Pathfinders are urgently needed! Flashback to 1914 and glimpse a slice of history that brings perspective to clinical leadership today. Let’s see what we can take away from a quick journey in time.
Consider the Landscape
One hundred years ago, it was early in the Great War, a time when everyone believed the war would be short-lived, and they would be returning to a world as they knew it. The brutal reality began to unfold daily, until more than five million people died.
By the war’s end, 13 million people had been wounded. Despite the incomprehensible agony and chaos of WWI, there were clinician pathfinders for patient care; they brought innovation, teamwork and the intangibles of caring.
Society was not the same at the end of the war. Rigid routines and boundaries were cracking and this could be seen early in the battlefield hospitals. Triage became more than an academic term as the numbers of wounded overwhelmed the usual routines. Doctors and nurses began to work across traditional lines. Nurses assumed many aspects of assessment and early management that had been the purview of physicians. Teamwork was evolving.
I doubt these clinicians saw themselves as pathfinders. They were simply adapting to the needs of their patients, just as many of you are today.

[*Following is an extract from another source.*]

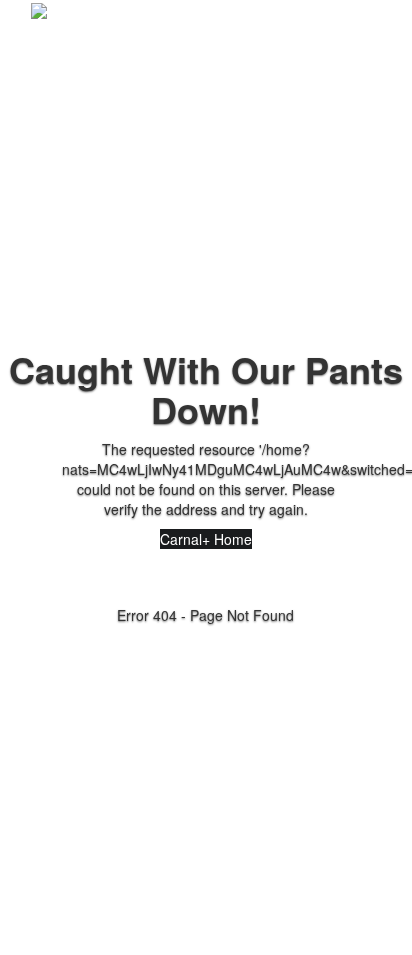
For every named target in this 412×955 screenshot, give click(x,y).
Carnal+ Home (206, 539)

A century later, we are still evolving this idea of interdisciplinary teamwork. Our patients today deserve our rapid adaptation to an integrated approach in their care. So why are we still struggling with the concept of interdisciplinary teams?
Today’s Front Line
Demands in clinical care today are high, time is limited at the bedside and our patients have very complex needs. “Some days it feels like a battle,” as one clinician told me, “I don’t even have time to think.” These are red flags for administrators and clinicians.
Teamwork needs pathfinders in every organization. Sustainable solutions to errors and infections can only come when we accept an interdisciplinary approach to care and engage our patients in the process.
Do your electronic records support interdisciplinary entries? If not, there is a system barrier to interdisciplinary care. Do your patients receive a copy of their plan of care? If they do not, they are not able to engage in meaningful discussion.
Pathfinders, Are You Ready?
Busy clinicians need infrastructure to support interdisciplinary work, and that extends beyond technology to the operational methods of communication, hand offs and patient engagement.
Generals and C-Suites
If we are taking a patient-centric view of care in our hospitals, then I suggest the statistics with Healthcare Acquired Infections (HAIs) and errors are our wounded of today. One of history’s lessons from the Great War is the lack of coordination and adaptation by the Generals that led to ghastly battles, like the Somme. They could not see the complexity of the fighting and alter their views…so they often worked against one another.
C-Suites working from a paradigm that is centered on patient and families can bring an integrated view of care from the financials to the bedside. Expectations that nurses, doctors, pharmacists, therapists and support staff engage patients in an integrated and interdisciplinary manner are no longer talking points; they are the foundation to solving HAIs and errors.
Academia is adopting interdisciplinary courses in places like Virginia Commonwealth University Medical School . This is groundwork for the future but we cannot wait for the generational change this requires. Our patients need interdisciplinary teams caring for them now.
What Will History Say About Us?
Every clinician and administrator is acutely aware of the relentless pace and demands in hospital care. This makes taking risks even more difficult. Pressing for interdisciplinary teamwork in an organization where turfs are still guarded is big risk and tough work.
Tending to Today’s Wounded
According to the American Journal of Infection Control, “Overall, adherence to CLABSI prevention policies ranged from 37% to 71%, adherence to VAP prevention policies ranged from 45% to 55%, and adherence to CAUTI prevention policies was reported infrequently (range, 6%-27%).”